Major changes are needed in Ontario’s long-term care system, the province’s patient ombudsman said Thursday as the office made a series of recommendations to deal with a resurgence in COVID-19.
Enhancing whistleblower protections, improving communications and overhauling the visitation system were among the suggestions included in the office’s preliminary report.
It also recommends that all health-care providers have “backstops” and contingency plans in place to deal with outbreaks of the novel coronavirus.
“What is clear is that we must prevent what happened from happening again,” said Cathy Fooks, who took over the job in mid-July – weeks after the office began a formal investigation into the long-term care system.

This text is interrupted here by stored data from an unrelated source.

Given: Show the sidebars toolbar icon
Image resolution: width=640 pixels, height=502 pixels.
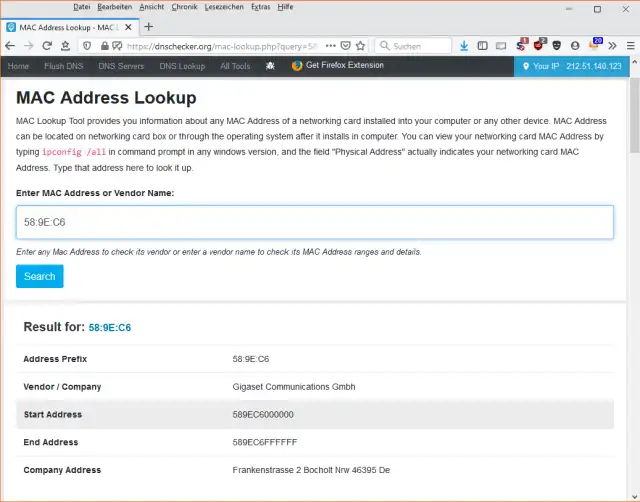Looking at the screenshot, I should (x=482, y=46).
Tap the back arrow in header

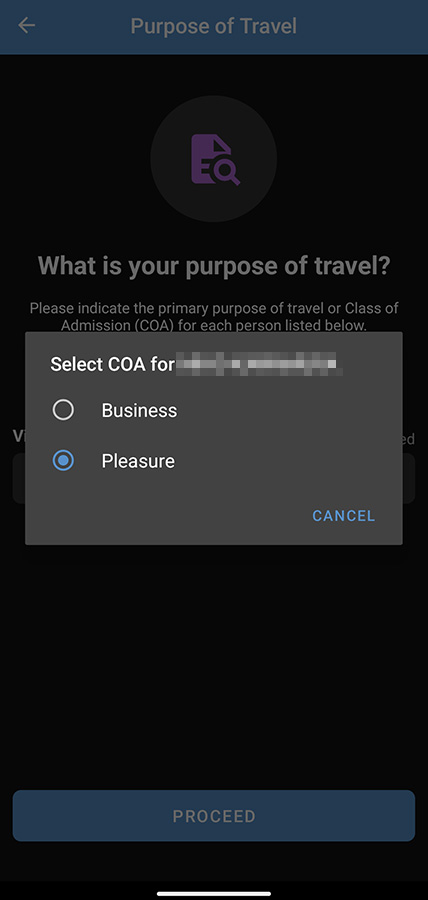coord(26,26)
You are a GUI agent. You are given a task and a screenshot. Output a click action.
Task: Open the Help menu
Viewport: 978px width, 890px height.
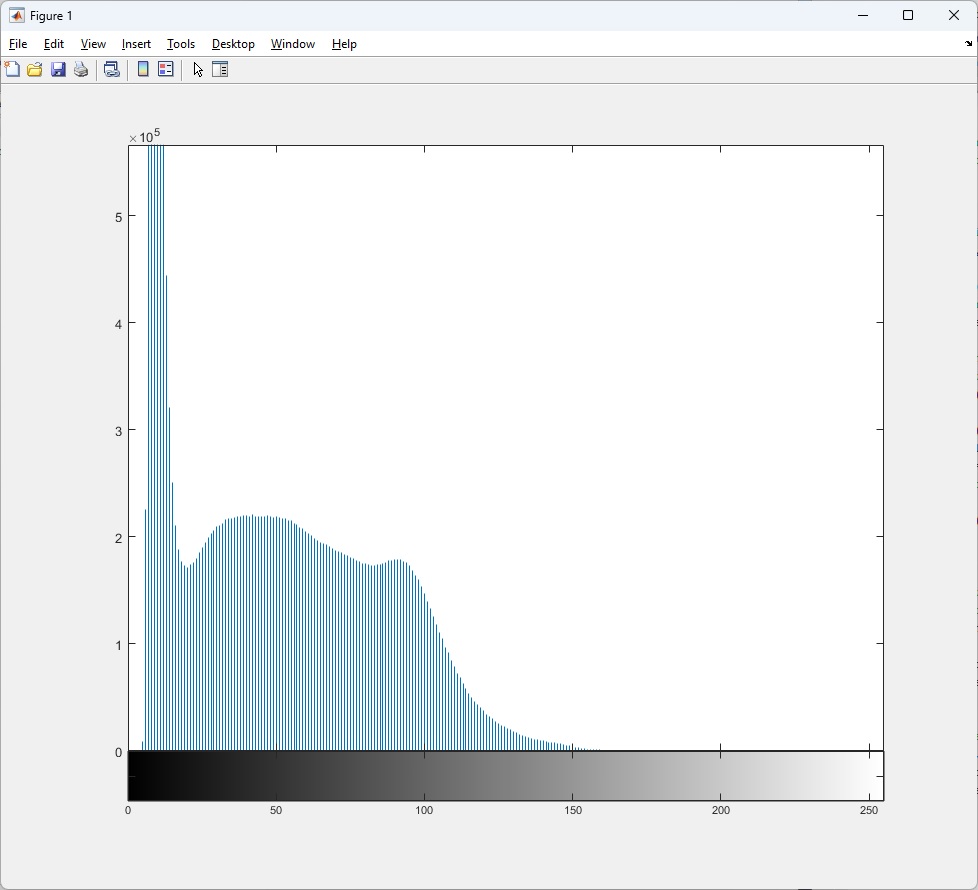[x=344, y=44]

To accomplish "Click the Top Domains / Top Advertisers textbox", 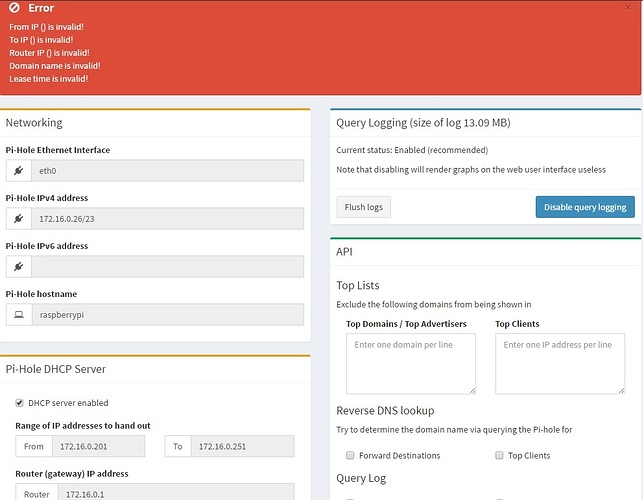I will pyautogui.click(x=411, y=364).
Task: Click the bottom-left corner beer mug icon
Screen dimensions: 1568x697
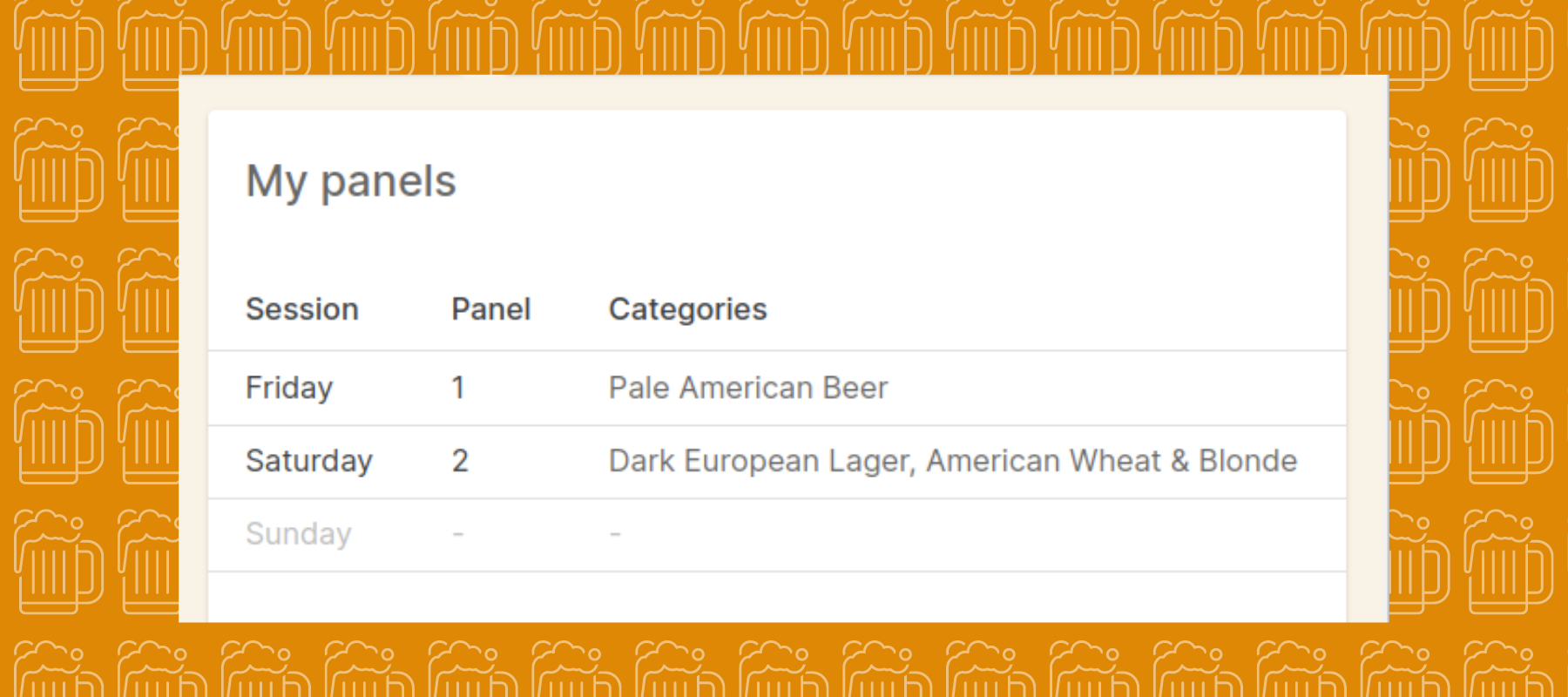Action: click(x=58, y=671)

That investigation continues, Fooks said Thursday, but the office wanted to release an interim report due to the volume of complaints it received.

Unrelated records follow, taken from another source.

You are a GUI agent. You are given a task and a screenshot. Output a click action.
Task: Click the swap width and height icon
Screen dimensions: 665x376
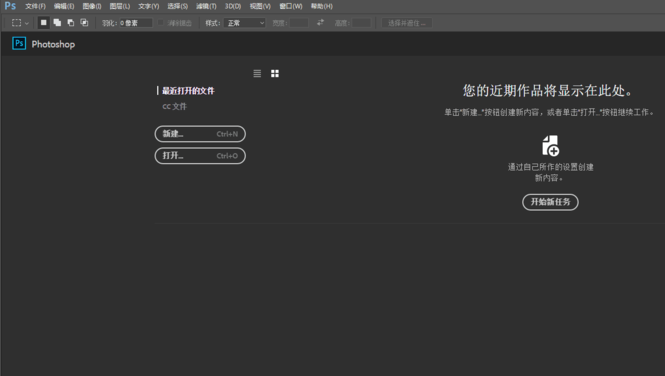click(321, 22)
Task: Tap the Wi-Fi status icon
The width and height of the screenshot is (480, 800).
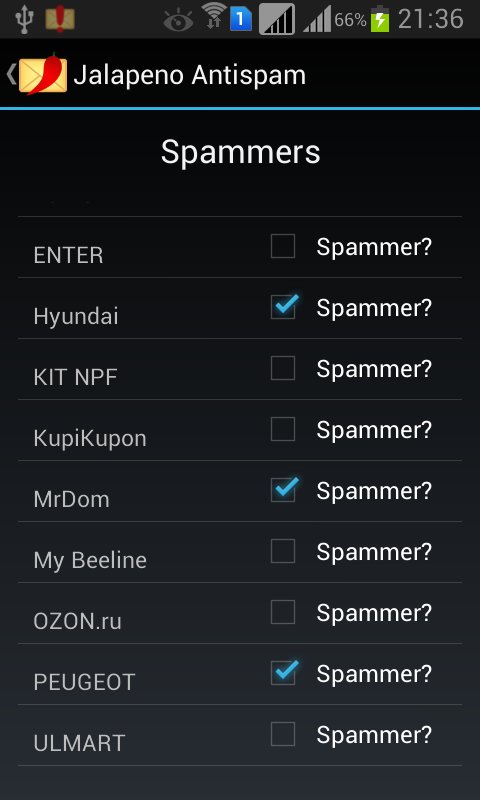Action: pyautogui.click(x=214, y=16)
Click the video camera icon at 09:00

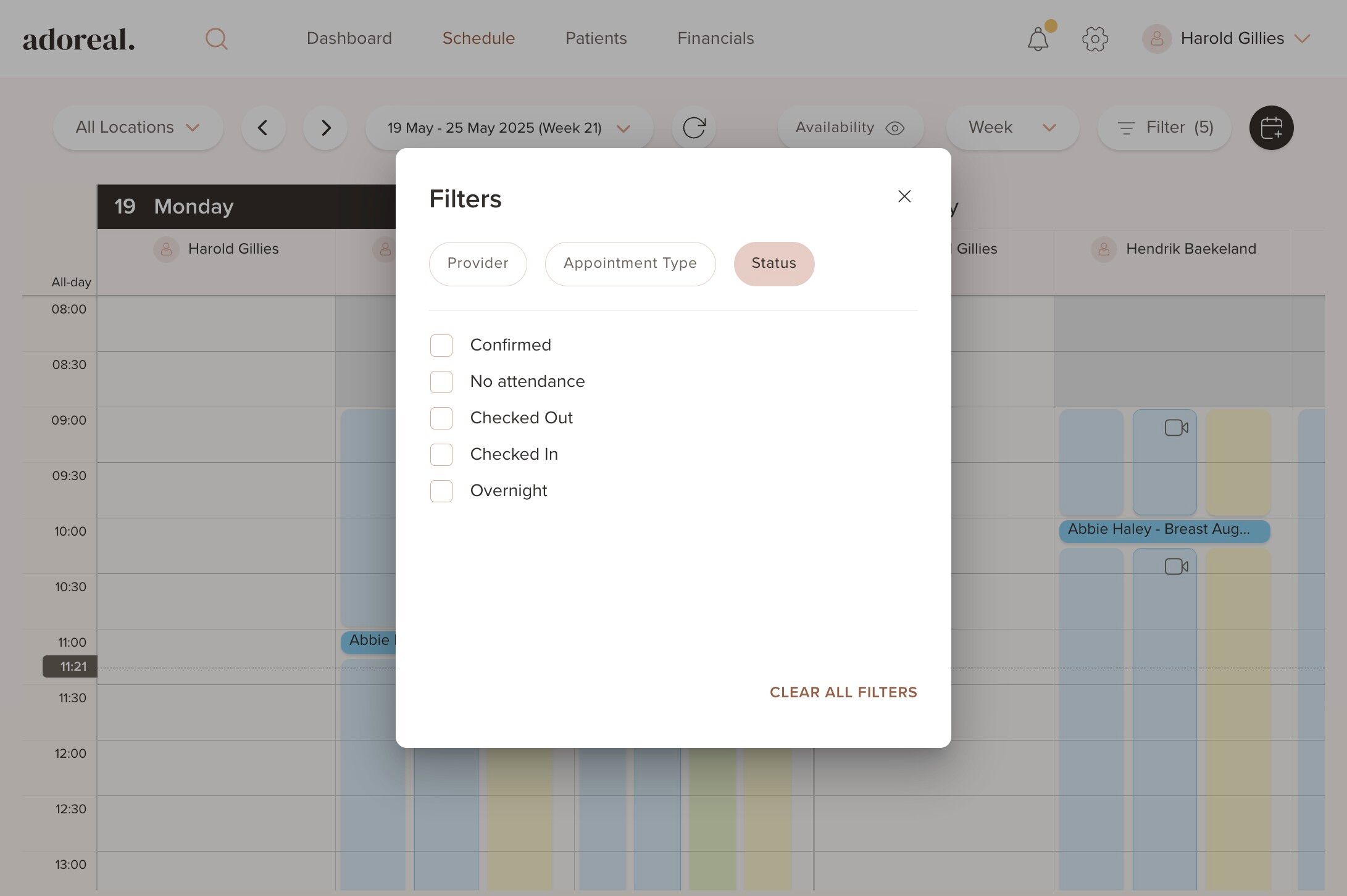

“We wanted to try to reflect back to the system as quickly as possible what we were hearing from residents and caregivers and staff,” Fooks said in an interview.
“We felt the seriousness of it was such that we shouldn’t wait until next year.”
As of Thursday morning, the province reported 1,954 deaths from COVID-19 among residents of long-term care and eight deaths among staff. There were 57 homes currently dealing with outbreaks – up four from the previous day.
The ombudsman report includes the stories of 17 people who complained to the office, including long-term care workers and family members of residents.
One staff member who isn’t named in the report alleges that workers at one facility were forced to keep working even after testing positive for COVID-19, and that residents with the virus were housed four to a room.
“Certainly a number of the stories that we were hearing were really distressing,” Fooks said.
The ombudsman’s recommendations are non-binding, but Fooks said she hopes long-term care providers and the provincial government receive the report “in the spirit that it’s given” and use it to plan for a second wave.
Merrilee Fullerton, the province’s minister of long-term care, said the government was doing just that.
“We take those recommendations to heart,” Fullerton told reporters Thursday, noting that while some whistleblower protections are already included in the province’s Long-Term Care Homes Act, they could be more robust.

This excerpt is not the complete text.